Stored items
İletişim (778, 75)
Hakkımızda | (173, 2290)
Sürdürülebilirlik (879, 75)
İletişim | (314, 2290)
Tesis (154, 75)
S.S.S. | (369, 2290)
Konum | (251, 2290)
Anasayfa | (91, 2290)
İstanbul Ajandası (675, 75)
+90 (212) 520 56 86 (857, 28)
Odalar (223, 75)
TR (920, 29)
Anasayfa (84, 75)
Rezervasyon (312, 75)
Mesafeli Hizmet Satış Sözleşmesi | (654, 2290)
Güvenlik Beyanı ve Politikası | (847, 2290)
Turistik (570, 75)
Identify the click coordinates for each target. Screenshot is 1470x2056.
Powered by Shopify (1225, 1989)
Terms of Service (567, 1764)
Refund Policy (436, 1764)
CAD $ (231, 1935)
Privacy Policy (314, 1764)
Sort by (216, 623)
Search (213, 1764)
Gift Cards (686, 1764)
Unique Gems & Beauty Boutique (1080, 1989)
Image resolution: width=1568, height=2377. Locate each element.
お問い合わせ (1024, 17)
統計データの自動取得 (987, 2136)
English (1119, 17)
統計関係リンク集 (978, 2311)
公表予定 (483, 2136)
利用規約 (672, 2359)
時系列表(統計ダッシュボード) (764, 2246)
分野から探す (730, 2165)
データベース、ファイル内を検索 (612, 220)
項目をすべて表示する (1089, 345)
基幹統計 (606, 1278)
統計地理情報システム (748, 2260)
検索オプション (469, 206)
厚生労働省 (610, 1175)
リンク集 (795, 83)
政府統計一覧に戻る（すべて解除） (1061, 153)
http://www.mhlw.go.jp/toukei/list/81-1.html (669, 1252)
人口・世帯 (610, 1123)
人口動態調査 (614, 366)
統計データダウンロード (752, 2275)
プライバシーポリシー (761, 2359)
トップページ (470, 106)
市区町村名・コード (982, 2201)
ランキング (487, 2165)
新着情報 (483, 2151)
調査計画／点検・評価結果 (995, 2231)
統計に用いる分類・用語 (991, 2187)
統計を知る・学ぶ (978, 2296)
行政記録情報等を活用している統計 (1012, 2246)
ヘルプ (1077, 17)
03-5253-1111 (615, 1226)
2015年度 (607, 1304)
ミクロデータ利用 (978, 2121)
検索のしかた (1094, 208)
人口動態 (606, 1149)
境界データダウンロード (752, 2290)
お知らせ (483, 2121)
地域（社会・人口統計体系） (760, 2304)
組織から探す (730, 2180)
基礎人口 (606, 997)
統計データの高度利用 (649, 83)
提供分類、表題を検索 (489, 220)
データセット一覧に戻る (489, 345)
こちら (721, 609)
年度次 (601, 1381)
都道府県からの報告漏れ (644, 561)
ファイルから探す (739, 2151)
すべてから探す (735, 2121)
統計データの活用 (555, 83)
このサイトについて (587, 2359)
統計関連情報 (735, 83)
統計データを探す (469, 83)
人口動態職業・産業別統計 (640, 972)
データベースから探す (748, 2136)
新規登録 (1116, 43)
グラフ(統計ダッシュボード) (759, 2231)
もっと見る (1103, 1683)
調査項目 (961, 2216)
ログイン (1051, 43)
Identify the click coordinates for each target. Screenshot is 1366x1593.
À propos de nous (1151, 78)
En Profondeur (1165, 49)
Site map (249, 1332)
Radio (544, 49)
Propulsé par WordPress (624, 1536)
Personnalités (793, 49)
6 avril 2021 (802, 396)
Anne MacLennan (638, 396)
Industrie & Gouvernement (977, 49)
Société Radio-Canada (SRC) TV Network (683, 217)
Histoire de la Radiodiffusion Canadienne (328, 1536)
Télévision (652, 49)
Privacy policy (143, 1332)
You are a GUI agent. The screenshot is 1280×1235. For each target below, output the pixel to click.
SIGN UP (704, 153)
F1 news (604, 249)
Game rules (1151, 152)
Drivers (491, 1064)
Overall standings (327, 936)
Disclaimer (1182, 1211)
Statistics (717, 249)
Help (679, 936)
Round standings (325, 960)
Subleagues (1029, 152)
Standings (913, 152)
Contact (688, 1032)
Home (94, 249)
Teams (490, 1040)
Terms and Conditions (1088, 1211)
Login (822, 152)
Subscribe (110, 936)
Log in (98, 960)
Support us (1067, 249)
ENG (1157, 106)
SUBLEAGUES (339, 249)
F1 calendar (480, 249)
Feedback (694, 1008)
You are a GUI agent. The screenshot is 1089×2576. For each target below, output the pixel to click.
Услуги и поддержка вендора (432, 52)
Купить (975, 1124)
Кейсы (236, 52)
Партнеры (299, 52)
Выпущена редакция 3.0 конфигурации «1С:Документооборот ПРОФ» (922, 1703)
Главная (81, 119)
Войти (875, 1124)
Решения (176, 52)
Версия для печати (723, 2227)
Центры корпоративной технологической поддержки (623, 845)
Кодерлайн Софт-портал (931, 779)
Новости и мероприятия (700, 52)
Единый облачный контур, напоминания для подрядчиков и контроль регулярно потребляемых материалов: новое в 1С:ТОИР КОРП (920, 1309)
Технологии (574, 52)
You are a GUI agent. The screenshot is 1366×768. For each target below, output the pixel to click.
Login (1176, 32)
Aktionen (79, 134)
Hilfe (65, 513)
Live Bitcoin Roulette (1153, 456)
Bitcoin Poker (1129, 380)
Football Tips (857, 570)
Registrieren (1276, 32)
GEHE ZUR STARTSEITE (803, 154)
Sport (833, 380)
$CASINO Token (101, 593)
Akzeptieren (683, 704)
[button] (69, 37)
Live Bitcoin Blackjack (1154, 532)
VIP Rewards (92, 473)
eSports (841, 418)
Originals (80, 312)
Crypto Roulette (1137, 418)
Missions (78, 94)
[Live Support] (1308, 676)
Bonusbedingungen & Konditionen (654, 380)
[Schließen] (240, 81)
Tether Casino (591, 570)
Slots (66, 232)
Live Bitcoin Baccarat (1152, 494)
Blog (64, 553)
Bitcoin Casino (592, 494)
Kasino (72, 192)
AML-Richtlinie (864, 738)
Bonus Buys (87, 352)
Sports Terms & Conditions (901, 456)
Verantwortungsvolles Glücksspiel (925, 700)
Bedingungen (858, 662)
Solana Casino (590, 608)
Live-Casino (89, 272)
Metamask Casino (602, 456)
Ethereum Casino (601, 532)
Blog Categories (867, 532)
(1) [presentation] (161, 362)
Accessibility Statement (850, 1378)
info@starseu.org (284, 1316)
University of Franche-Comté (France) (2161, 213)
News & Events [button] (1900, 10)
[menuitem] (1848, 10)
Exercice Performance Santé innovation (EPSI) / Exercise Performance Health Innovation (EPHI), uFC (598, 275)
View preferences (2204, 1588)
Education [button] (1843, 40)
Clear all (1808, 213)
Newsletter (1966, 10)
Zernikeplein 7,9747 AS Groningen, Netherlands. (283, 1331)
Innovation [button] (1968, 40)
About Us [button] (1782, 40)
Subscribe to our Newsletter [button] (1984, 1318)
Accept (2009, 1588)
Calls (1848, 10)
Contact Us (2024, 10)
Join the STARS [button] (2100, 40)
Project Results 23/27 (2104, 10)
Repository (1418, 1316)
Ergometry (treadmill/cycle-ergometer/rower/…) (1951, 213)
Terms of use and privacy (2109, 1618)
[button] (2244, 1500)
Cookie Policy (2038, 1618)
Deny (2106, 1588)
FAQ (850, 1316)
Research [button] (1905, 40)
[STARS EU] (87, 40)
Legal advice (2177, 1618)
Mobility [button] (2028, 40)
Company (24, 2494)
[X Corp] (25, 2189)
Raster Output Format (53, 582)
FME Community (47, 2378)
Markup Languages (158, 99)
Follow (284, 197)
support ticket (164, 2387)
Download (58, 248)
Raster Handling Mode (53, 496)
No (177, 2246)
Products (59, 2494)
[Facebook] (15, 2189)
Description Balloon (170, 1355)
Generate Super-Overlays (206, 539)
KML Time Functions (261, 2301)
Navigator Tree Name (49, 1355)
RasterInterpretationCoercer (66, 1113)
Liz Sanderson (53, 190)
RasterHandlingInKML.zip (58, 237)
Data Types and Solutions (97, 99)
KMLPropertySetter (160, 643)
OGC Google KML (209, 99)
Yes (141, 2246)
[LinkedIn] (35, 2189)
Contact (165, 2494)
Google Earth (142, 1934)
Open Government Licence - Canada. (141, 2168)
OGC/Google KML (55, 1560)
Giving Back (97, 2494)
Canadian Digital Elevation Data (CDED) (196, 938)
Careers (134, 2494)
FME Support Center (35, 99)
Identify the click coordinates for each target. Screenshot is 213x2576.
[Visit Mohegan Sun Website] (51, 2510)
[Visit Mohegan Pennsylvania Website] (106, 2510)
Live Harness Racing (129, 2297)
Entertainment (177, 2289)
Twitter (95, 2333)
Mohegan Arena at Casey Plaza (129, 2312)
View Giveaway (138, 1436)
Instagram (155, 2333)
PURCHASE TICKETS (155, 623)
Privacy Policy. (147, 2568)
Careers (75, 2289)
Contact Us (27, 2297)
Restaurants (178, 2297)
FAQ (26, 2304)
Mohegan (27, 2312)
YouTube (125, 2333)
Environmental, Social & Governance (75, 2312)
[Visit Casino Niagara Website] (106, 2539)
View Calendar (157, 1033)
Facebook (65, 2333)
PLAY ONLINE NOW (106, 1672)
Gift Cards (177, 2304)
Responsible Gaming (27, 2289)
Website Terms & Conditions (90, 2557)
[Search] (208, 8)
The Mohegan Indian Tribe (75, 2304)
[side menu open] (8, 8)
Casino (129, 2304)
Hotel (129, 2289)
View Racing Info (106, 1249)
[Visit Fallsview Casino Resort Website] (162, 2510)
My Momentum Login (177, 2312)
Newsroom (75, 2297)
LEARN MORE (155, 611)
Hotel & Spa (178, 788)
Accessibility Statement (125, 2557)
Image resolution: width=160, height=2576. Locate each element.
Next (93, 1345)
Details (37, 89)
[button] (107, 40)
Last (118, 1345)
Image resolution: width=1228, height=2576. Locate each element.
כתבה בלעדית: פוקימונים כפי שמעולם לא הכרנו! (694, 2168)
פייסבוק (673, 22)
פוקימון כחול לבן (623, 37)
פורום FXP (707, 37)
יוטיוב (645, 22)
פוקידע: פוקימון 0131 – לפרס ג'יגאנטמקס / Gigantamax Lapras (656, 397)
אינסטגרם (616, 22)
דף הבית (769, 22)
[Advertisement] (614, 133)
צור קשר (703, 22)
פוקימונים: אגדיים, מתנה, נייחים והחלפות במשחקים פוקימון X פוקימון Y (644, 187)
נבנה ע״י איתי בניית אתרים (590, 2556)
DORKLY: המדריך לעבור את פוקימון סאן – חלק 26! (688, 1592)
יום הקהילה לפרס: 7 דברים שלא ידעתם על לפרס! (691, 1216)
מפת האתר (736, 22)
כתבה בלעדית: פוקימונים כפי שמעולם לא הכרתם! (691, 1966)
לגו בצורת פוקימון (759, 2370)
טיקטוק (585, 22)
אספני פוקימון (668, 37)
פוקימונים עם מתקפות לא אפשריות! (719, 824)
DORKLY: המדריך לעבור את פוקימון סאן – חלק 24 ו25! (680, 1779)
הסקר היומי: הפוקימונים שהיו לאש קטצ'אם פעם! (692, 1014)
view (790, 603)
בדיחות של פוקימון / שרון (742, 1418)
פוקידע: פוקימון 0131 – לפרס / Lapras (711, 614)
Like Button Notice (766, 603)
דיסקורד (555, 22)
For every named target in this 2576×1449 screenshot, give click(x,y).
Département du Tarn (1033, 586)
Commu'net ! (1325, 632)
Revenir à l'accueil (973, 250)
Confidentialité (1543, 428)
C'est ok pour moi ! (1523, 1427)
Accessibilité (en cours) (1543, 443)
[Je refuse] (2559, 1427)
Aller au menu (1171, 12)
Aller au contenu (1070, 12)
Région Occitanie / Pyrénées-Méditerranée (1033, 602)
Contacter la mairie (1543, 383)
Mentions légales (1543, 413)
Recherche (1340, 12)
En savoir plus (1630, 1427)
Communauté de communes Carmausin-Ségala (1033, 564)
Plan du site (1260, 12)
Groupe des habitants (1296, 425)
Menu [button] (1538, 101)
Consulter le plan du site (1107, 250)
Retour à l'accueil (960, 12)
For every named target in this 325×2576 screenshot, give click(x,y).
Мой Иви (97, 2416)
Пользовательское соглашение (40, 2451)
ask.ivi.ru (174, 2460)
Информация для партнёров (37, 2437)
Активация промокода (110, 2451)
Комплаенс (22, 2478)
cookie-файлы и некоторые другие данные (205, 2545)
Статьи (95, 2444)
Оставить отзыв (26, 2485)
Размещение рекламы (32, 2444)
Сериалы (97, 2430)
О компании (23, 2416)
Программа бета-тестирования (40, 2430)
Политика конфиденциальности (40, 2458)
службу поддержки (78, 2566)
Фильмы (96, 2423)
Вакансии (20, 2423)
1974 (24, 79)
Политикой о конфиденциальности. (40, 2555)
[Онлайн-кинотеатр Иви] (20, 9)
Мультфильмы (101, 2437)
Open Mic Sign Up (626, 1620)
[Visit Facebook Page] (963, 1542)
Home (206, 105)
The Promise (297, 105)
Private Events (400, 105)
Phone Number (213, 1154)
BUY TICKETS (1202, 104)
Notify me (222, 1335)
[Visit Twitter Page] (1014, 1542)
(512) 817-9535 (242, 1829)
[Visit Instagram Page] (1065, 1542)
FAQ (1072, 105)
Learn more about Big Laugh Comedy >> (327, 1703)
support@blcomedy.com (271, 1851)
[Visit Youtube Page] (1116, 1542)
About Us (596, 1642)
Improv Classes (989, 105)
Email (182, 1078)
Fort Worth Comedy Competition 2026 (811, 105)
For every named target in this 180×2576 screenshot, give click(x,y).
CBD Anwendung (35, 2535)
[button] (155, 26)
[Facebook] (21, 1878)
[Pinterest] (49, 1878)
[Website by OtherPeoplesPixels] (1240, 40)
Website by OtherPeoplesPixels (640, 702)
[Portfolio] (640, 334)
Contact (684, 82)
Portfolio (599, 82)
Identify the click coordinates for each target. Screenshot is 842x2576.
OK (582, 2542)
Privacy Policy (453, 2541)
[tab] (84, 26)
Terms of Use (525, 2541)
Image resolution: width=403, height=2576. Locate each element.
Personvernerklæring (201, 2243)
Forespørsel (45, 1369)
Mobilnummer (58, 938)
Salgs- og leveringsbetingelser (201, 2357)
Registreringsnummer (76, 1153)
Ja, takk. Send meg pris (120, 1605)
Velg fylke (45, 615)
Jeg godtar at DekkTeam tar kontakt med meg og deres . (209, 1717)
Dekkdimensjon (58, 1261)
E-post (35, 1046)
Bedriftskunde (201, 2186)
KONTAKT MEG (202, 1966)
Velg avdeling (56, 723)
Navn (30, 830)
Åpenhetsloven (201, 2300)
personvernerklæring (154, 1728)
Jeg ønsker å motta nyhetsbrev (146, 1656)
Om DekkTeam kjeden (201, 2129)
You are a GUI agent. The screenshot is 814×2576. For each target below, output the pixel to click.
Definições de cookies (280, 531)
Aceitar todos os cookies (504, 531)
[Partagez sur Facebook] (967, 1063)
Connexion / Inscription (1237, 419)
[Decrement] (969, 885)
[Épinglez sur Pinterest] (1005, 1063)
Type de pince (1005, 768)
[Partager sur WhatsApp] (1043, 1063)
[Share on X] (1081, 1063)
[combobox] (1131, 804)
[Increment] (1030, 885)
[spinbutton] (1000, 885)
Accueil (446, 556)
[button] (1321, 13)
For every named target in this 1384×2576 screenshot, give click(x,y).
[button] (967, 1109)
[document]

• Problem description:
Copy each line of the records containing the string "Live".

• Problem solution:
Live Bitcoin Roulette (1153, 456)
Live Bitcoin Blackjack (1154, 532)
[Live Support] (1308, 676)
Live Bitcoin Baccarat (1152, 494)
Live-Casino (89, 272)
Live Harness Racing (129, 2297)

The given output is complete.